Dataset excerpts:

——

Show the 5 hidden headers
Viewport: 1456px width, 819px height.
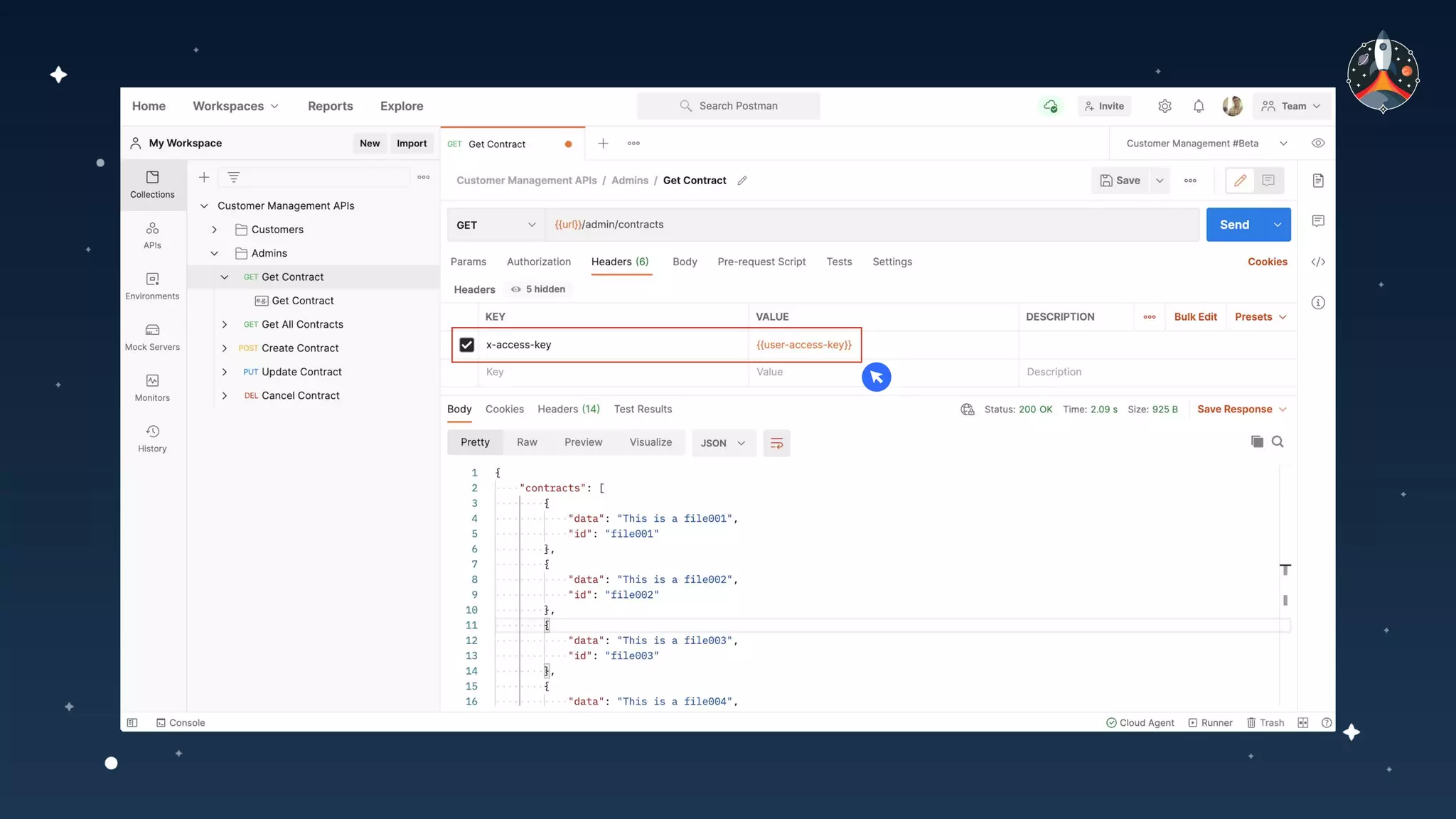pyautogui.click(x=538, y=289)
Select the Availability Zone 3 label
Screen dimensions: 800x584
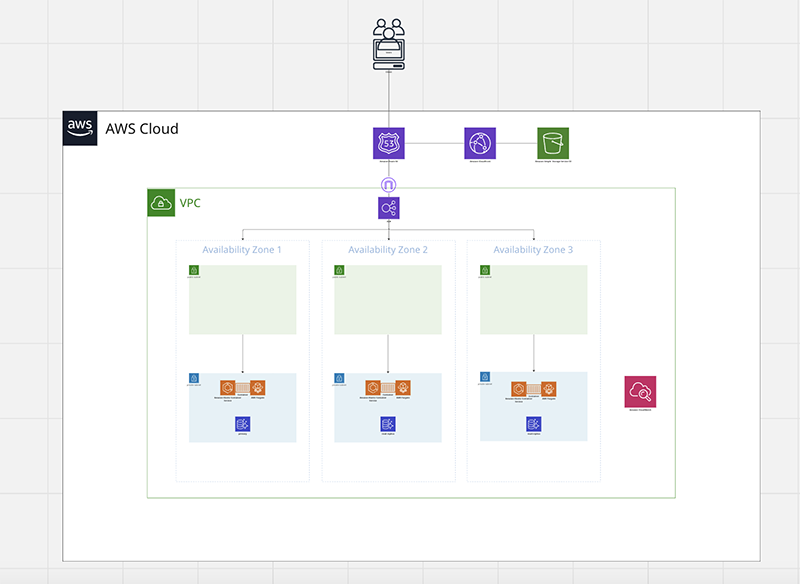533,249
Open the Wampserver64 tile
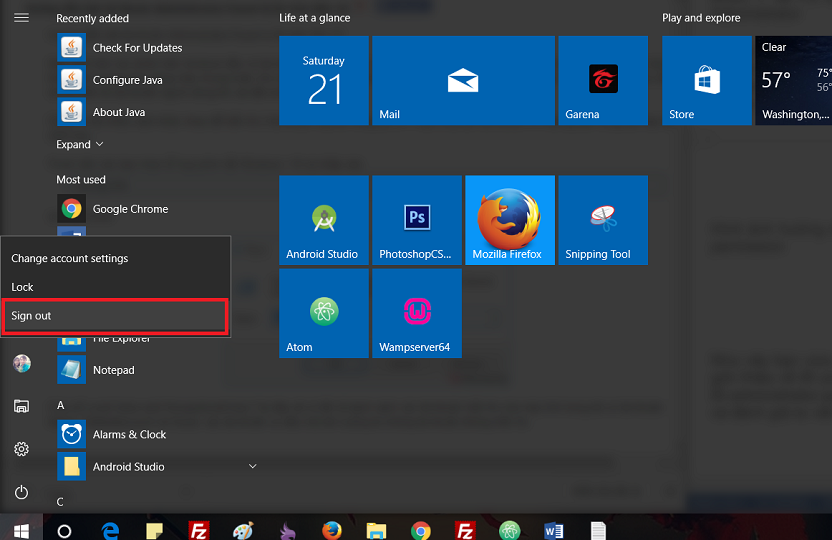Screen dimensions: 832x540 tap(417, 313)
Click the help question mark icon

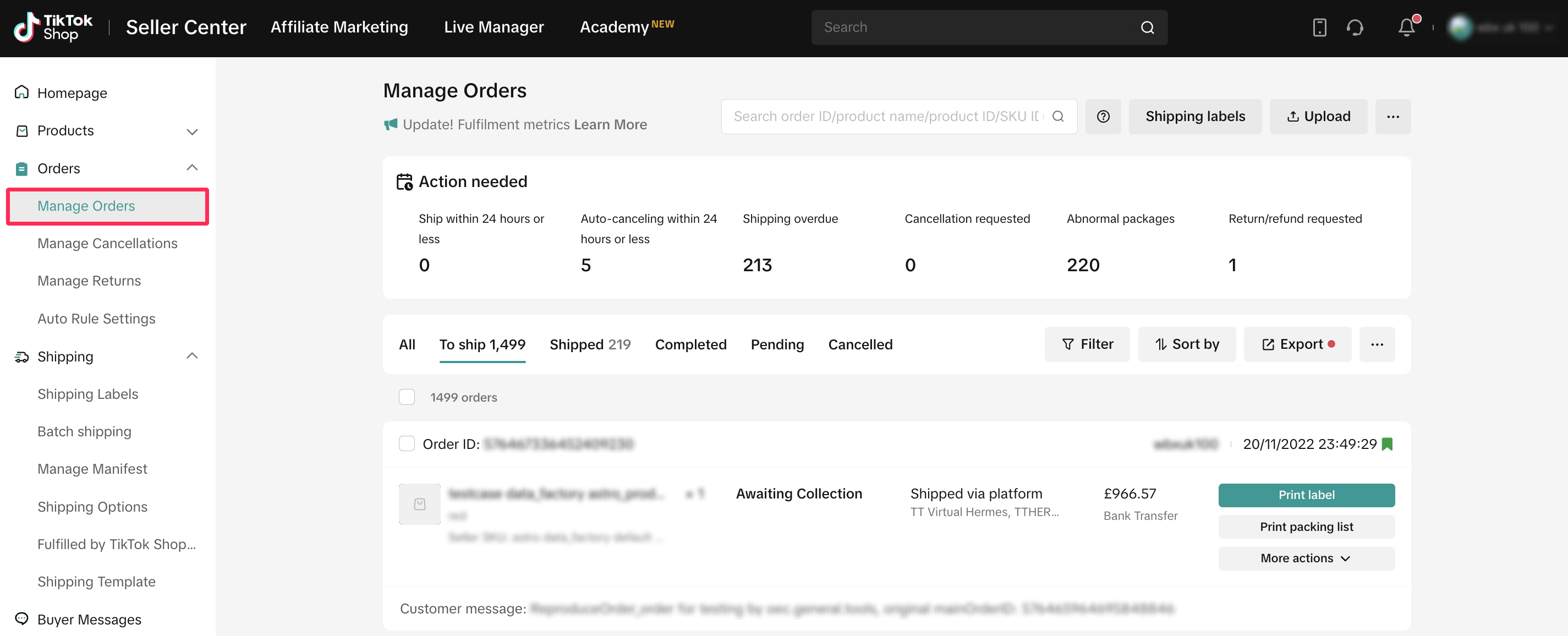tap(1103, 116)
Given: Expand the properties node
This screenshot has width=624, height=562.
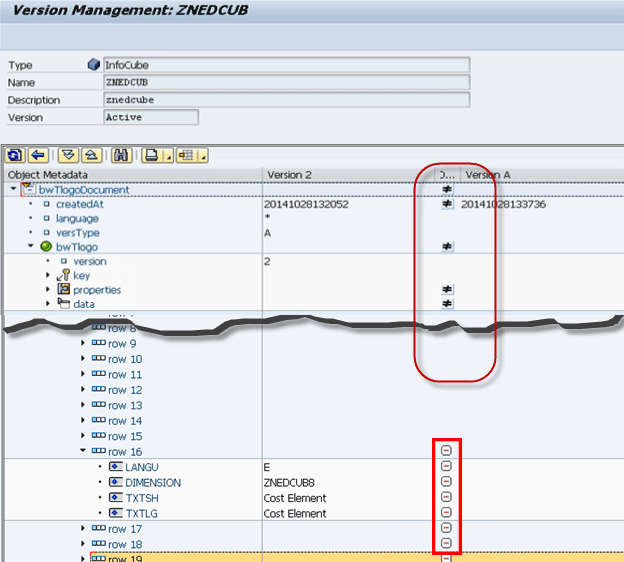Looking at the screenshot, I should (x=47, y=290).
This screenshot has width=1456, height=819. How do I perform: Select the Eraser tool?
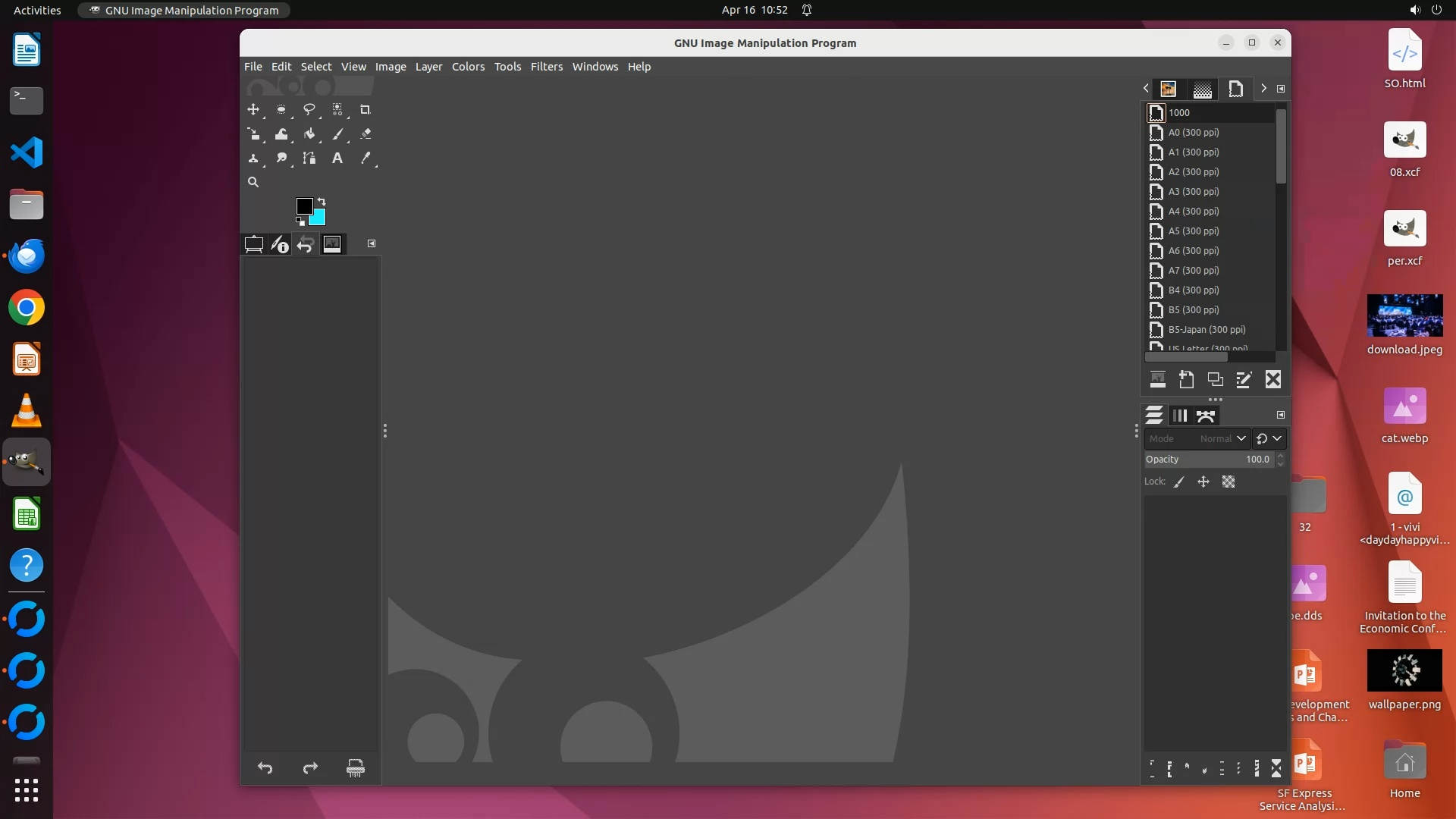tap(366, 134)
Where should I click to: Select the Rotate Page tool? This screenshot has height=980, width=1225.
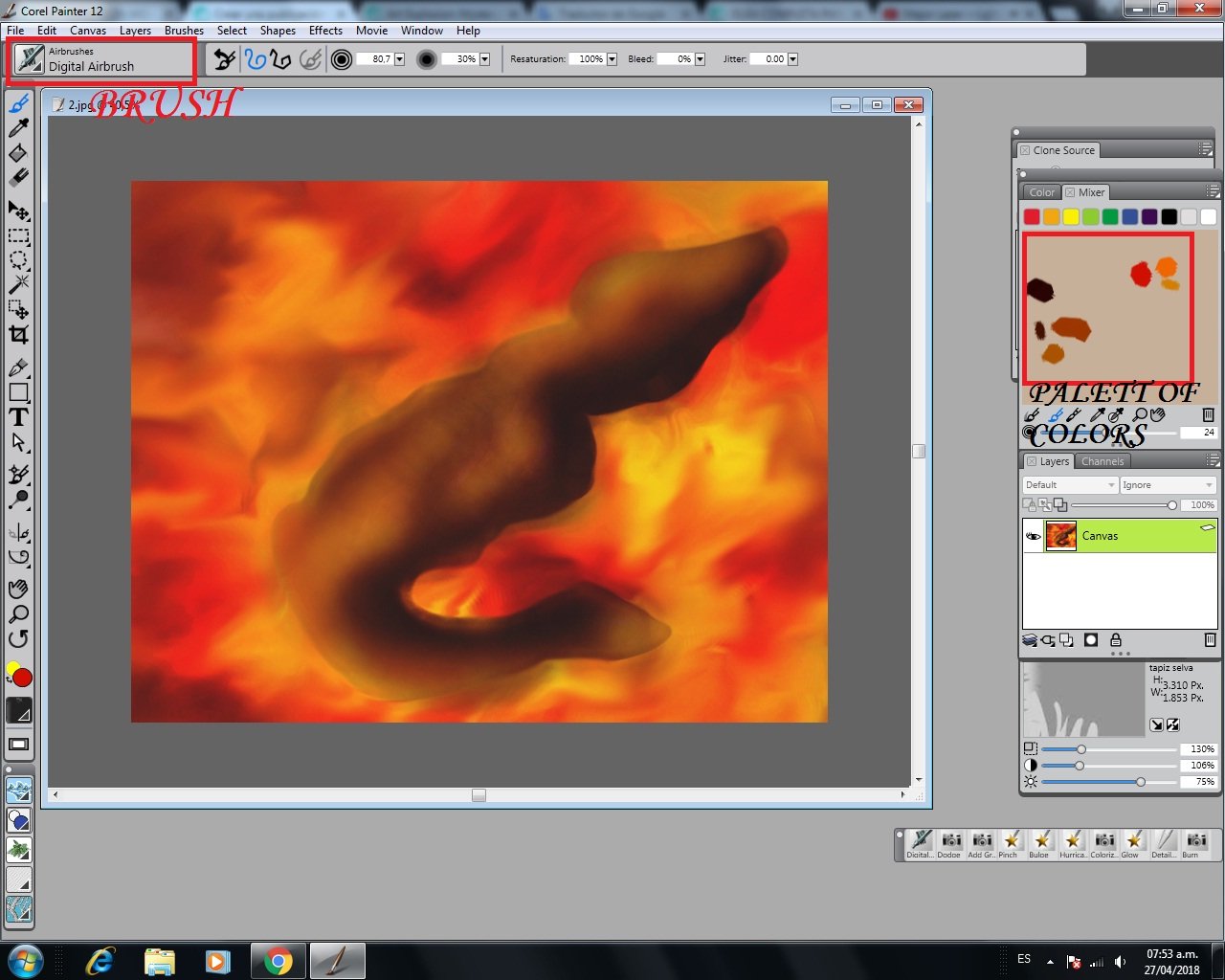coord(18,639)
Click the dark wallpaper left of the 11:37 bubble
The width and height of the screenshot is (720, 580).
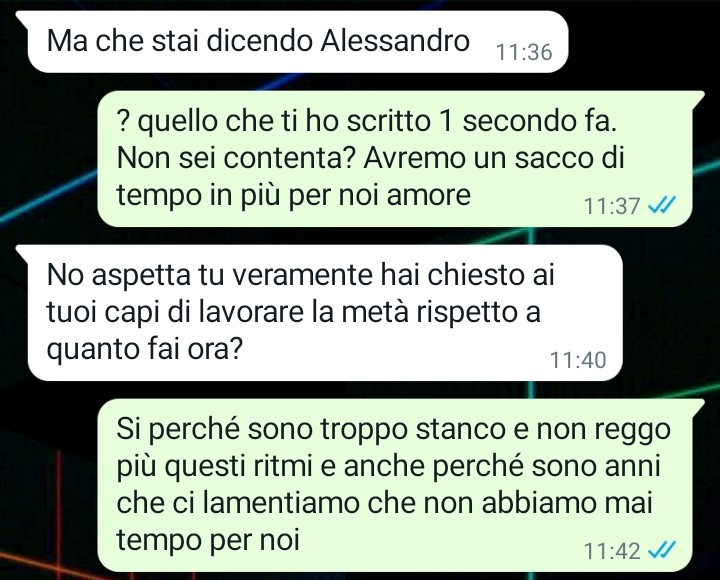[x=48, y=159]
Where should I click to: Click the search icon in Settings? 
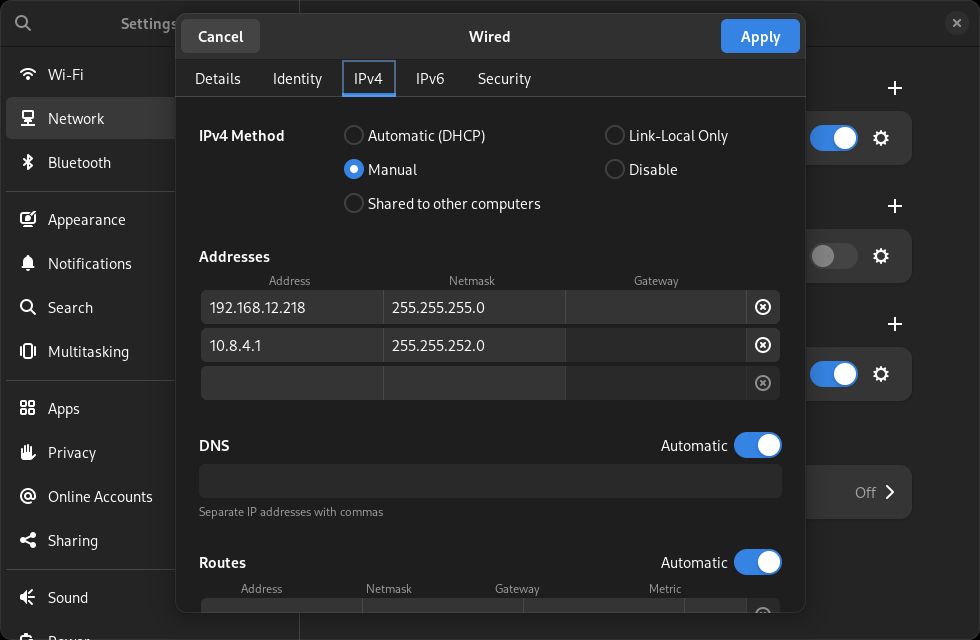(x=23, y=23)
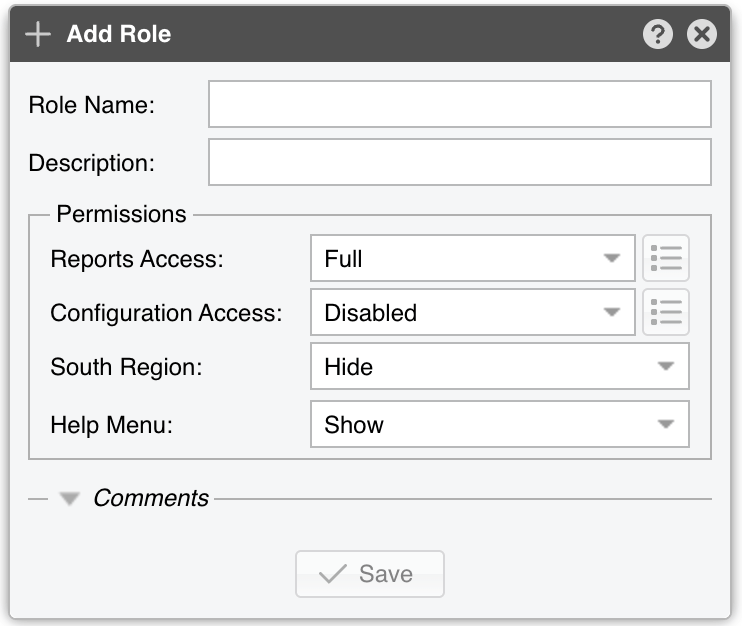This screenshot has height=626, width=742.
Task: Open the Configuration Access dropdown
Action: [x=472, y=312]
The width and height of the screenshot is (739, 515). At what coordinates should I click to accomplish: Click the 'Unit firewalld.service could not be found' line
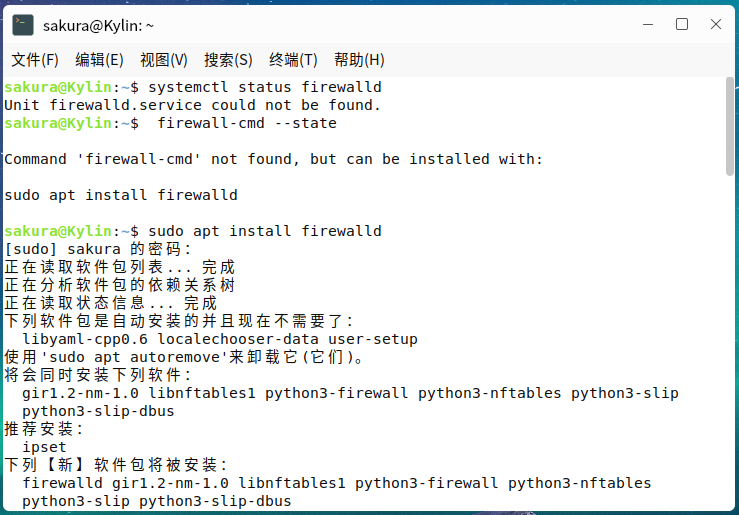[x=193, y=105]

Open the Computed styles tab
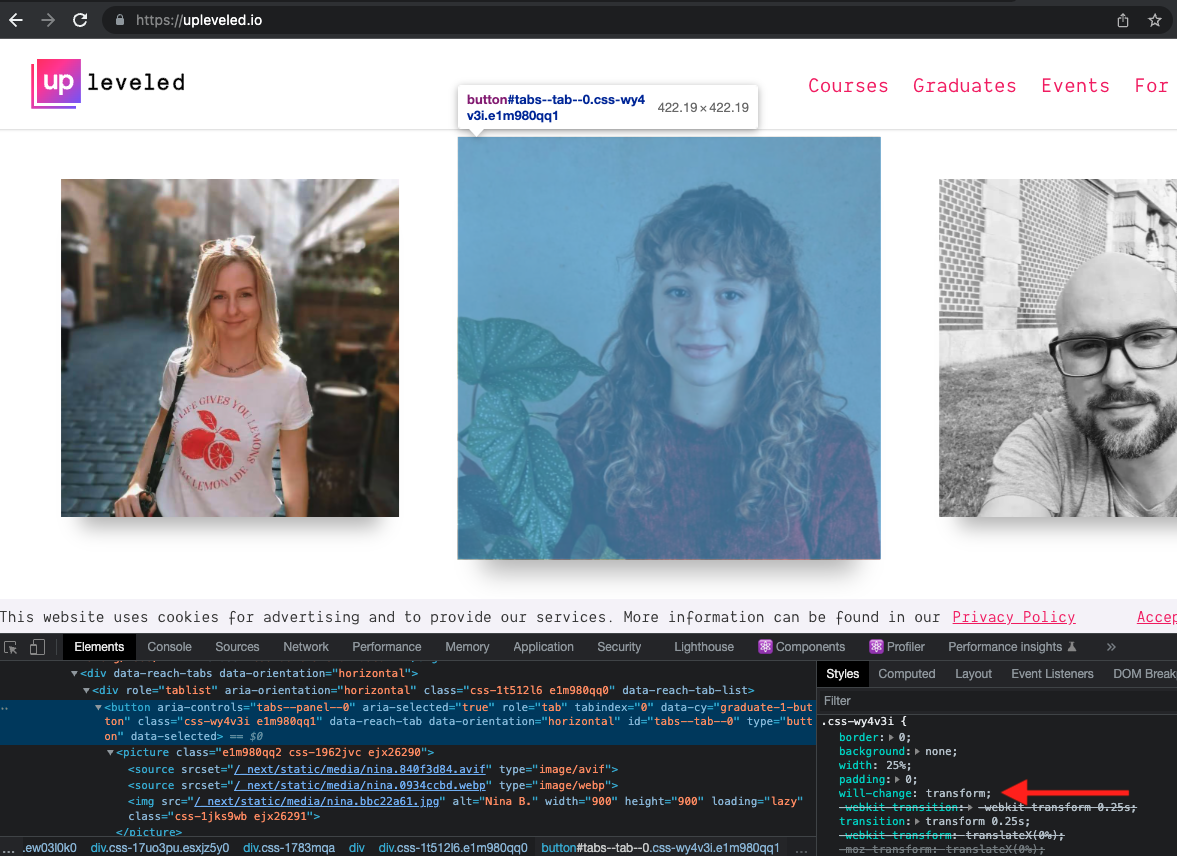[x=906, y=673]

——

Set task:
Rewrite the lines starting at the one that contains "The width and height of the screenshot is (739, 515)." and ending at the last of the lines as a numbered list, omitting blank lines and leaving the pictures out of the answer.

Solved problem:
1. The width and height of the screenshot is (739, 515). At what coordinates should I click to accomplish: Click the 'Unit firewalld.service could not be found' line
2. [x=193, y=105]
3. Open the Computed styles tab
4. [x=906, y=673]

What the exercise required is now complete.